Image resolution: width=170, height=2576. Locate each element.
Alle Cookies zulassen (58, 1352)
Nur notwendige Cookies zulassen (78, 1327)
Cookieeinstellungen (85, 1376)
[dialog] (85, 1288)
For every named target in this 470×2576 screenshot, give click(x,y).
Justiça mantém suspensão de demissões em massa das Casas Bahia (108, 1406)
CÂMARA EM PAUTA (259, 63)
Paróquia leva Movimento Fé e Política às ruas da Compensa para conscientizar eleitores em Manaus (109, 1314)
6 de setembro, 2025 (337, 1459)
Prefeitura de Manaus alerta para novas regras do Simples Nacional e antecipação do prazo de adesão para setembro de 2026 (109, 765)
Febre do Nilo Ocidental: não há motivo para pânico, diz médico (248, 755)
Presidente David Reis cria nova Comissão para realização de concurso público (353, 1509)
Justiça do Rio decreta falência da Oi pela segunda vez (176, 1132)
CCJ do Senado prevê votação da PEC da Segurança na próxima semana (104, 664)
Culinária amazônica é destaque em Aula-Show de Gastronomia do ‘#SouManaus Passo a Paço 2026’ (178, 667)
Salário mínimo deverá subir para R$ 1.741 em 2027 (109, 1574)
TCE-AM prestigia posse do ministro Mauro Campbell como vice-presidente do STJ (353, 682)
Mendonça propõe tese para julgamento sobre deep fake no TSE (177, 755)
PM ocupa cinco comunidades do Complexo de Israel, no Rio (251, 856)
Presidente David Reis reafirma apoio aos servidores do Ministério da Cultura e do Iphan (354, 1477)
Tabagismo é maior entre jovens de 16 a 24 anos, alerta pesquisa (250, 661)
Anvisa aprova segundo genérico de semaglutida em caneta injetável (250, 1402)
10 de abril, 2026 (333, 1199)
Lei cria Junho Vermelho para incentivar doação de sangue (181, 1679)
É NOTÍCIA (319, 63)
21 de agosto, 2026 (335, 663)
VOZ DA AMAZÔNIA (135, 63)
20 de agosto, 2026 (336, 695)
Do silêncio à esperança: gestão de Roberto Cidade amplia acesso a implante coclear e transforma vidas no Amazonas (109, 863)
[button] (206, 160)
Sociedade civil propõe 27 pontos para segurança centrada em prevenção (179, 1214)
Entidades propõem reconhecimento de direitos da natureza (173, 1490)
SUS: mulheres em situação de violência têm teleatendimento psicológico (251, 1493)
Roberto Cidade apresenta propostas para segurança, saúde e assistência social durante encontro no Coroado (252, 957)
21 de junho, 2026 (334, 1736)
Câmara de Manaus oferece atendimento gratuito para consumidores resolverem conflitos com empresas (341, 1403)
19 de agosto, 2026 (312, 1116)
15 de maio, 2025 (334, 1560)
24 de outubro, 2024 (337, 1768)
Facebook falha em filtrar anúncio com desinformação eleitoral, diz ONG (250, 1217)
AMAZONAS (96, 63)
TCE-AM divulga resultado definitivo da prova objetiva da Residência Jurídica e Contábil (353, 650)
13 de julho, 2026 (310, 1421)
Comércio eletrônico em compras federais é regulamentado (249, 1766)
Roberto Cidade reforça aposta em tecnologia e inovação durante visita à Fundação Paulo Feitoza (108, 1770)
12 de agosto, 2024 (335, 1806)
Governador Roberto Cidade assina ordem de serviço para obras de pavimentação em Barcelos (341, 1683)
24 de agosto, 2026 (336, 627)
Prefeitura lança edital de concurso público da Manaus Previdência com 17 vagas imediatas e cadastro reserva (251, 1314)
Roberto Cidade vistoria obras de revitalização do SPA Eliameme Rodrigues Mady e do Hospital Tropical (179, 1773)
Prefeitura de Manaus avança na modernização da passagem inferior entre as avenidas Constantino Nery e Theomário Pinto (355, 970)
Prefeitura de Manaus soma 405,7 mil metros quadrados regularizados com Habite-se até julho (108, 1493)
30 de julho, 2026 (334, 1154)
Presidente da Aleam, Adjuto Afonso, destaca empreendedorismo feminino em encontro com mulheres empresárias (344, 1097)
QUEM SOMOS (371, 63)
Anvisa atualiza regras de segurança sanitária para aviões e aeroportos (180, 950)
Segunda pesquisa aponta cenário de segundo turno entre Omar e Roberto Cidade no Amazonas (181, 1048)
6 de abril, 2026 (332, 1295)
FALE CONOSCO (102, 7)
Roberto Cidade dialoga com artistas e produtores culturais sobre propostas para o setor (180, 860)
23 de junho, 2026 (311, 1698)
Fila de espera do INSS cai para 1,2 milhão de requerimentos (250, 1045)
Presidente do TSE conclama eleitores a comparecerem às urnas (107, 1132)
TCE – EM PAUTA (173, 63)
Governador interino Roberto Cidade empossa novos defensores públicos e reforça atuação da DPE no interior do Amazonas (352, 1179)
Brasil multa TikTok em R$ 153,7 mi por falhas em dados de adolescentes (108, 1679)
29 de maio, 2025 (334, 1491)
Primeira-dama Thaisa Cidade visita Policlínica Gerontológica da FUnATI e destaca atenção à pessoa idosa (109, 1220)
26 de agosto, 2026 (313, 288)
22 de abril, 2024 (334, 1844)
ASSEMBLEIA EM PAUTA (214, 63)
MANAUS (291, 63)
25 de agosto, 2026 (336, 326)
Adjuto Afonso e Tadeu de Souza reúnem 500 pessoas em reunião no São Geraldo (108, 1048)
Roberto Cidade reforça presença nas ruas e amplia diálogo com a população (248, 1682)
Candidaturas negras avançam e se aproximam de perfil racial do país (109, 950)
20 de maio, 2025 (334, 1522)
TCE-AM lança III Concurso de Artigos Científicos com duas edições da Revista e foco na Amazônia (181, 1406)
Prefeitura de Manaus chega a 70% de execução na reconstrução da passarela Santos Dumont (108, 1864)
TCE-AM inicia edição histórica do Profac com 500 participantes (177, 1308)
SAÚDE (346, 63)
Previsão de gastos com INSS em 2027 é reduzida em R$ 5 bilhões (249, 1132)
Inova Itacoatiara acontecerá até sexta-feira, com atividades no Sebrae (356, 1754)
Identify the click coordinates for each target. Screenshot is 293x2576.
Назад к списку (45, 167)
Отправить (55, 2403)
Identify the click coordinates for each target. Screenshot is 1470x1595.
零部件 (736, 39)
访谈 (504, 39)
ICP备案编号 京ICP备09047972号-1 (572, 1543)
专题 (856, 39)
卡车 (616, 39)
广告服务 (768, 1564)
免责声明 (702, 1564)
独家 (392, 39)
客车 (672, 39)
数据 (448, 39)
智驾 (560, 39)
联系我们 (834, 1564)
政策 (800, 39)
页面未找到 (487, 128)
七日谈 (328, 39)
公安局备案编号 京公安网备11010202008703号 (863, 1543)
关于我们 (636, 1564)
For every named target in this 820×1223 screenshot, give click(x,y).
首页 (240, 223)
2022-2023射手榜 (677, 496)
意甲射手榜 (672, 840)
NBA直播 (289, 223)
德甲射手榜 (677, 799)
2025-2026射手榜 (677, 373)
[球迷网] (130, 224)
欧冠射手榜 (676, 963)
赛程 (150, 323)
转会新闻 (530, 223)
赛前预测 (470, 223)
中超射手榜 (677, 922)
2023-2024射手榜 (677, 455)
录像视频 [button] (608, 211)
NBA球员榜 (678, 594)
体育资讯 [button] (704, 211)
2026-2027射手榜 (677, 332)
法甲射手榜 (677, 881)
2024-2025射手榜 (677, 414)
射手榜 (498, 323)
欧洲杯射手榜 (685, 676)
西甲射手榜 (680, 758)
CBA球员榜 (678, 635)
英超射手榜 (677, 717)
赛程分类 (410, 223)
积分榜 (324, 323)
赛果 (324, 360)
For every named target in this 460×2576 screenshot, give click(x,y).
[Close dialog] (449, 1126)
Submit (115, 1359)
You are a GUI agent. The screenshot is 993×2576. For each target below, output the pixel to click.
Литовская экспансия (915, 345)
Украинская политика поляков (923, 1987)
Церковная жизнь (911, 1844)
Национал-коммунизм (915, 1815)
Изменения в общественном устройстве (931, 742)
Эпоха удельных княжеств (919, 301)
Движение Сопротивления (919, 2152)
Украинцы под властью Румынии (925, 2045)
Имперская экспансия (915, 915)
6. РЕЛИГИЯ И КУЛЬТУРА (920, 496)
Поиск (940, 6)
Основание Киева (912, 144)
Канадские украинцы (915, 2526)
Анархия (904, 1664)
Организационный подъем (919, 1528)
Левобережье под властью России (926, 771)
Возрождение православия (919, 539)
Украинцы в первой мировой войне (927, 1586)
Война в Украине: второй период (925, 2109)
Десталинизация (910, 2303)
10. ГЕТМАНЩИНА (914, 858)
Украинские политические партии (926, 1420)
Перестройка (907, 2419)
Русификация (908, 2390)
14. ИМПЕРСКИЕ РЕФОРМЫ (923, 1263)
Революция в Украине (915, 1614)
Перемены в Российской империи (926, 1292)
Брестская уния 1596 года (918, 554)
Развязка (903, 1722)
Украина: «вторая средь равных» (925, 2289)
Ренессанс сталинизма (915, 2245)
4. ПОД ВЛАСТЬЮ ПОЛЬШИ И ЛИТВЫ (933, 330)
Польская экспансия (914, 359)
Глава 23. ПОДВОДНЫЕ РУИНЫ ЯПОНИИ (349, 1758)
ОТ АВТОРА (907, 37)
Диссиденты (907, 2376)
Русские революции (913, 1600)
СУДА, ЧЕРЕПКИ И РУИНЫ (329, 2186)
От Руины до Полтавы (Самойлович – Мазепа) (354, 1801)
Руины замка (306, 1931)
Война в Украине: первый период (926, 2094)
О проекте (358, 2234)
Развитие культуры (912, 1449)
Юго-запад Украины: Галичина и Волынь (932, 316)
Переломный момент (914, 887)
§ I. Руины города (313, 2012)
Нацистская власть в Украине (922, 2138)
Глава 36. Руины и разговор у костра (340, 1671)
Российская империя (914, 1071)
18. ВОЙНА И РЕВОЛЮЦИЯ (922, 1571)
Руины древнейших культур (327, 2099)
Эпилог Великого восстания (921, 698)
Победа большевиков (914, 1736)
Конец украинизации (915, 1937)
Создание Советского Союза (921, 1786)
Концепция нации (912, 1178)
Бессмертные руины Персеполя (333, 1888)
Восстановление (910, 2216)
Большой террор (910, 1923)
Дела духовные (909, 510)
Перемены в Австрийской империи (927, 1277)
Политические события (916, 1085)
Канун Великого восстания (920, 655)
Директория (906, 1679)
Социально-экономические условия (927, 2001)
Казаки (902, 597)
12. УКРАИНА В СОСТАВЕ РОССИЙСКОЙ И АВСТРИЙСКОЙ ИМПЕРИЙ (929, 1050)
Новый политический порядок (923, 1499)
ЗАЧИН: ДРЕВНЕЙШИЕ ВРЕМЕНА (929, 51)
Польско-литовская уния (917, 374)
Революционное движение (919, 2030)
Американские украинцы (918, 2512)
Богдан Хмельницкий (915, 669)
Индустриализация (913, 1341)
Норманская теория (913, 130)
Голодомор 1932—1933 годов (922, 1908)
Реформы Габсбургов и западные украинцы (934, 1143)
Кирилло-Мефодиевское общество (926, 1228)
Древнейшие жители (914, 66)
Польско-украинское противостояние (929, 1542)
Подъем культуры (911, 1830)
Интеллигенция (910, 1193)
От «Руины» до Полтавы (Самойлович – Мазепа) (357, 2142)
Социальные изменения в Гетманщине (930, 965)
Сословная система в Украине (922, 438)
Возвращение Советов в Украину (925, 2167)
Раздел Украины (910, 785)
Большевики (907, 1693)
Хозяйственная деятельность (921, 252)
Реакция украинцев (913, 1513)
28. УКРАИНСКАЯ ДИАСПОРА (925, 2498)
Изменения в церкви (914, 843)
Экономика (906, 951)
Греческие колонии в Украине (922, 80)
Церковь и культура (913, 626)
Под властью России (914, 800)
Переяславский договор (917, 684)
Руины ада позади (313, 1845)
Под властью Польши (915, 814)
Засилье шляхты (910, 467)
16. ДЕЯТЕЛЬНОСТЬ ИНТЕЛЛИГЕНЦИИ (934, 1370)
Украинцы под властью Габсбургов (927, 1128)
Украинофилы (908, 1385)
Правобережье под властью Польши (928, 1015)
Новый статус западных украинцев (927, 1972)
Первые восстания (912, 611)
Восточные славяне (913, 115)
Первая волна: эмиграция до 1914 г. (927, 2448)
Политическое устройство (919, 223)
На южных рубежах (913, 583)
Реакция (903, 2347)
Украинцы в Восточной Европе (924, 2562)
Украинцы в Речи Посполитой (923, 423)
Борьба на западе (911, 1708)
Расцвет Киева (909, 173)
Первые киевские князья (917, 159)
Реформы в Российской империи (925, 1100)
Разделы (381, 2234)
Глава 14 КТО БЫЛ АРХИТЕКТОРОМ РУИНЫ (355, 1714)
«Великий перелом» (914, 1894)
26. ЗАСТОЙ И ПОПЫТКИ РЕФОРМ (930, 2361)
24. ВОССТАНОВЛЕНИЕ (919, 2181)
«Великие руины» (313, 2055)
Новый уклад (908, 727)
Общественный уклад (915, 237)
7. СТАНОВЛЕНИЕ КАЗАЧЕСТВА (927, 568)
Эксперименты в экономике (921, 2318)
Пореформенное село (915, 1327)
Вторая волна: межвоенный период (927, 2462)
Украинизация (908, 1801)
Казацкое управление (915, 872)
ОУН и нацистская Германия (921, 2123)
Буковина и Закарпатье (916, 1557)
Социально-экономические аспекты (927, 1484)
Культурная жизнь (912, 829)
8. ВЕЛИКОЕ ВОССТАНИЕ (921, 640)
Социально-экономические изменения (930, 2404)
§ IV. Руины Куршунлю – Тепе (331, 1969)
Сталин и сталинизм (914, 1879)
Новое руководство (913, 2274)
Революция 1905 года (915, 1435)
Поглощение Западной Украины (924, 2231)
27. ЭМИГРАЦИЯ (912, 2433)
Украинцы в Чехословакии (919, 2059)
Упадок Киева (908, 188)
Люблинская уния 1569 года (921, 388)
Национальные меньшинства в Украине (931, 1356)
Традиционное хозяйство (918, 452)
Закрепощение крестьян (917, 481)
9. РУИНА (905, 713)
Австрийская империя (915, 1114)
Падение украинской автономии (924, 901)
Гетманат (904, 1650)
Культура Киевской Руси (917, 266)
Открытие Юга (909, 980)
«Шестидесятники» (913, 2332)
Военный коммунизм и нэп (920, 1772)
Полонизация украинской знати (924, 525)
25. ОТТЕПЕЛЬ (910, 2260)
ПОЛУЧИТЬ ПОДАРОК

◆ ◆ ◆

Problem statement → Each line of the listing that contains the word "destaca" must be copied.

Answer space →
Presidente da Aleam, Adjuto Afonso, destaca empreendedorismo feminino em encontro com mulheres empresárias (344, 1097)
Primeira-dama Thaisa Cidade visita Policlínica Gerontológica da FUnATI e destaca atenção à pessoa idosa (109, 1220)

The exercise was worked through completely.